Our unique contribution

We would like to clarify how PICO differs from prior Visual ICL methods:

Prior work does not address test-time generalization.

Existing Visual ICL methods (Painter [1], LVM [2]) focus on solving predefined tasks seen during large-scale pretraining. They do not evaluate, nor demonstrate, generalization to new tasks or new objects at test time, which is the core goal of ICL.
We target the personalized vision setting for the first time.

We explicitly study the dual challenge of adapting at test-time to user-defined objects and tasks under severe data constraints. This is a scenario unaddressed by previous methods.
Our solution is tailored to this setting.
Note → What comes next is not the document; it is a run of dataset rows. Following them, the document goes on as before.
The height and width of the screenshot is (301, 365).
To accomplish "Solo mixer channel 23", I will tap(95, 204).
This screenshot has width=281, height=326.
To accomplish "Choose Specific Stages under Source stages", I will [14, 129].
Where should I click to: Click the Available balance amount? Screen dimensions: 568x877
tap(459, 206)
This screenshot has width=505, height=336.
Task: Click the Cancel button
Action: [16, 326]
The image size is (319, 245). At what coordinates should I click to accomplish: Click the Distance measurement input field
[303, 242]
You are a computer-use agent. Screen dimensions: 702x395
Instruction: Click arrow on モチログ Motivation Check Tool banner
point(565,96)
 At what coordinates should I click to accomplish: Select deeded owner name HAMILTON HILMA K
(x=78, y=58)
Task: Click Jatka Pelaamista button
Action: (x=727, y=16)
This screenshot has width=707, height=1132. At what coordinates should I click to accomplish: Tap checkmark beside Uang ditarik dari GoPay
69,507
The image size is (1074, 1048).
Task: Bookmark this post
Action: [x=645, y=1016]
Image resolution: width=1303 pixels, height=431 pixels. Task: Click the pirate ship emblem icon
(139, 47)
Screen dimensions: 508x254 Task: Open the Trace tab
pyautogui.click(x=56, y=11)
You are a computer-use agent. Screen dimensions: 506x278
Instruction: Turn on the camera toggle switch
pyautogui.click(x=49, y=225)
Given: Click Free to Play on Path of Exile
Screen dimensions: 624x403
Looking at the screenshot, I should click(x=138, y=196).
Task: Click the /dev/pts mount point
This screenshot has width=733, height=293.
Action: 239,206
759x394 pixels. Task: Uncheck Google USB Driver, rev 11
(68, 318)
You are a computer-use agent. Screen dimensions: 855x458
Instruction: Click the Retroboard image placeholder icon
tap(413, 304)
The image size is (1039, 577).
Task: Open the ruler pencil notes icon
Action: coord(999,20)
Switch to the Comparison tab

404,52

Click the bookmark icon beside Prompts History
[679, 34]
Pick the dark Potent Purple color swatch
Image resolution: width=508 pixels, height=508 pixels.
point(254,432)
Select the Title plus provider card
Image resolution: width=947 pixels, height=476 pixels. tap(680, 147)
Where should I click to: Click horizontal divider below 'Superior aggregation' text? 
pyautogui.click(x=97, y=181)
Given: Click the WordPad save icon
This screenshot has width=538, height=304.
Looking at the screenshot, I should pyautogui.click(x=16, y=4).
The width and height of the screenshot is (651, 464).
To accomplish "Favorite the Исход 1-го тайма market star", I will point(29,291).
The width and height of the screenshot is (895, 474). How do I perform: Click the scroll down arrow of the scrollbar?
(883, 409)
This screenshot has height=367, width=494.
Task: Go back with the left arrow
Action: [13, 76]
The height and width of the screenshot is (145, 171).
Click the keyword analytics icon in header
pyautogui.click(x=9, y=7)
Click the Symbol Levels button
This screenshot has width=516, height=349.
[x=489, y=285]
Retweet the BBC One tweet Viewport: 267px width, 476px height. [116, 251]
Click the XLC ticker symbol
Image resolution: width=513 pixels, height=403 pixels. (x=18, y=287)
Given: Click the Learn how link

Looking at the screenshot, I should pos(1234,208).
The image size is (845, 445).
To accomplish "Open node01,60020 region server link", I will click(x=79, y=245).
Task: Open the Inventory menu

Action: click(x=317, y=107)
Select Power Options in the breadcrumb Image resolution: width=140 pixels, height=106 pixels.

We leverage a powerful generative prior (FLUX) and finetune it on VisRel, our compact yet highly diverse dataset to enable visual ICL. The method spans both recognition and generation tasks, covering varied personalized subjects and tasks definition.

Details about VisRel dataset construction

1. Mask colors in segmentation.

For each four‑panel sample we randomly sample RGBA for each category instance, keeping colors consistent within a sample but varying across samples. This prevents color‑overfitting and forces the model to learn visual relations rather than specific palettes. See Supp. Fig. 1 for an example, where different visual prompts produce semantic, dichotomous, and matting outputs, etc. for the same image.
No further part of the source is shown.